**Set exercise**. Reproduce the entries word for word, starting at the first line of the records and ending with the line that contains "pos(132,401)".

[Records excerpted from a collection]

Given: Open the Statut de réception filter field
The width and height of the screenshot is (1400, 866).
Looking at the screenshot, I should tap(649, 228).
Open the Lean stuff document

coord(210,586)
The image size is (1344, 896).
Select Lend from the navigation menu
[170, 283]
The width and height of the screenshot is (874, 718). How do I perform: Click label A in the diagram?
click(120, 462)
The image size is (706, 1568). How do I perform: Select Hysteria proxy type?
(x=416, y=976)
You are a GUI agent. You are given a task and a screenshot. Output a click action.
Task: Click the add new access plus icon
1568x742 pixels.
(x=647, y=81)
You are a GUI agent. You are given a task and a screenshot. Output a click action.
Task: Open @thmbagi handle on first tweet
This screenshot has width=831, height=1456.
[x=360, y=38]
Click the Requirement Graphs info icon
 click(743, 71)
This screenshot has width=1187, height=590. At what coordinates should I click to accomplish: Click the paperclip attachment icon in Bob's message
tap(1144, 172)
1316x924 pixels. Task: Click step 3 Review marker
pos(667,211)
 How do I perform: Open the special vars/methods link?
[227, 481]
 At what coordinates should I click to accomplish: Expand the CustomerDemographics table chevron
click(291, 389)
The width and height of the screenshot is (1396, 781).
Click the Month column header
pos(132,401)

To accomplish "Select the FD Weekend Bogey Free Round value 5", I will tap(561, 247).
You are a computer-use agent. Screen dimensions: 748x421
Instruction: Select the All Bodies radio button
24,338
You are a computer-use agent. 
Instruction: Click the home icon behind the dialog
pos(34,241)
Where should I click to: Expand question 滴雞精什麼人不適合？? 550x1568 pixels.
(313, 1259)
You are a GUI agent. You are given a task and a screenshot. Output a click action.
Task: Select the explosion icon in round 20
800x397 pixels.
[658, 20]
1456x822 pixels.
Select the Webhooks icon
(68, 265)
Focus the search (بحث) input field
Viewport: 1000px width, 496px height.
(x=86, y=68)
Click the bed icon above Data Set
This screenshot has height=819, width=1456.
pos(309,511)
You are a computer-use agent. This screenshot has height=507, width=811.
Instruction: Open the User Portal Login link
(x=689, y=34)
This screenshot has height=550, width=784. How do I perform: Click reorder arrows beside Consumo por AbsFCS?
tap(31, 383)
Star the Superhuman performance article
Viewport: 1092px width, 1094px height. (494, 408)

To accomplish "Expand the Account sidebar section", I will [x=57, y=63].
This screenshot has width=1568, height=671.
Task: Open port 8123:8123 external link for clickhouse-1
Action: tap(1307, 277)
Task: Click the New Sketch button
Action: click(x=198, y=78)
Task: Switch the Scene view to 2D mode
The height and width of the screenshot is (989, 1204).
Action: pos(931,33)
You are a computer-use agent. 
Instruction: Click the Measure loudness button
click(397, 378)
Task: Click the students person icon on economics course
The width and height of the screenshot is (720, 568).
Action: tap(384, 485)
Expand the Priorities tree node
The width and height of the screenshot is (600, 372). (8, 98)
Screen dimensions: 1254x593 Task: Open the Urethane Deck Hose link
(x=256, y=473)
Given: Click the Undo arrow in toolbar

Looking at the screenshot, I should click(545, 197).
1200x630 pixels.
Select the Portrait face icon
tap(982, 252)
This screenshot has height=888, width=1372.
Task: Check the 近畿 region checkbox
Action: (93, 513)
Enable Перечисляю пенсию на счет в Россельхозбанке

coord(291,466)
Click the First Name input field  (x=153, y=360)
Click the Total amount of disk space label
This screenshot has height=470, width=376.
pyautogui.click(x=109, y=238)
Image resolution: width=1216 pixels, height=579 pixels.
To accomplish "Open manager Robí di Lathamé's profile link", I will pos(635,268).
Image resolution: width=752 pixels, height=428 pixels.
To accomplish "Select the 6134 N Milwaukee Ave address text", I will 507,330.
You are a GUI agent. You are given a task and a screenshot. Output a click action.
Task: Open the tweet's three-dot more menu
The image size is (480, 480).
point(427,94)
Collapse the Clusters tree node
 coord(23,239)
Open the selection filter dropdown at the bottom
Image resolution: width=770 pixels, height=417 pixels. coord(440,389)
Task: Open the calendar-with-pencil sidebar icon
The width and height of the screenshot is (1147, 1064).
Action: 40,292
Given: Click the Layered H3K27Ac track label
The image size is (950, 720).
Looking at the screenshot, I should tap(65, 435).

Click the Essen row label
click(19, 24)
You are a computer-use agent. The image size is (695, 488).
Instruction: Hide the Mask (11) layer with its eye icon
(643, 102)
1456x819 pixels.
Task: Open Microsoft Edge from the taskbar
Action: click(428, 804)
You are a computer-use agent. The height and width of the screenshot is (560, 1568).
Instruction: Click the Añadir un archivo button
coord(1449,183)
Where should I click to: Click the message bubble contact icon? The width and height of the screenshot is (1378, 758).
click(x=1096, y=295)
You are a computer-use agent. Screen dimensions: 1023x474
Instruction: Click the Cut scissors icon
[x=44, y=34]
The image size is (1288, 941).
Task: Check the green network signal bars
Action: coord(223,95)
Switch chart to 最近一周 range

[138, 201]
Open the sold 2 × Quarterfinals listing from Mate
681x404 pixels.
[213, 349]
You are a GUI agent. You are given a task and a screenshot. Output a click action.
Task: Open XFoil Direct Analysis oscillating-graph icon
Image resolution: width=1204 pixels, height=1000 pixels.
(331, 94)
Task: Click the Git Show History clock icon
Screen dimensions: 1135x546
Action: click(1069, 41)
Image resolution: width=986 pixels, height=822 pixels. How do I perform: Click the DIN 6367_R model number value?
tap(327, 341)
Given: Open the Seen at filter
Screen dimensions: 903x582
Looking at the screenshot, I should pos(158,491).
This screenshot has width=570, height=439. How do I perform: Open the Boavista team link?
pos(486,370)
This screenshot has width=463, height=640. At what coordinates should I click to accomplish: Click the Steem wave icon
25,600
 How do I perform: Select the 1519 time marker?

**Solution for this exercise**.
Given: Open the Statut de réception filter field
The width and height of the screenshot is (1400, 866).
Looking at the screenshot, I should tap(649, 228).
Open the Lean stuff document

coord(210,586)
The image size is (1344, 896).
Select Lend from the navigation menu
[170, 283]
The width and height of the screenshot is (874, 718). How do I perform: Click label A in the diagram?
click(120, 462)
The image size is (706, 1568). How do I perform: Select Hysteria proxy type?
(x=416, y=976)
You are a GUI agent. You are given a task and a screenshot. Output a click action.
Task: Click the add new access plus icon
1568x742 pixels.
(x=647, y=81)
You are a GUI agent. You are given a task and a screenshot. Output a click action.
Task: Open @thmbagi handle on first tweet
This screenshot has width=831, height=1456.
[x=360, y=38]
Click the Requirement Graphs info icon
 click(743, 71)
This screenshot has width=1187, height=590. At what coordinates should I click to accomplish: Click the paperclip attachment icon in Bob's message
tap(1144, 172)
1316x924 pixels. Task: Click step 3 Review marker
pos(667,211)
 How do I perform: Open the special vars/methods link?
[227, 481]
 At what coordinates should I click to accomplish: Expand the CustomerDemographics table chevron
click(291, 389)
The width and height of the screenshot is (1396, 781).
Click the Month column header
pos(132,401)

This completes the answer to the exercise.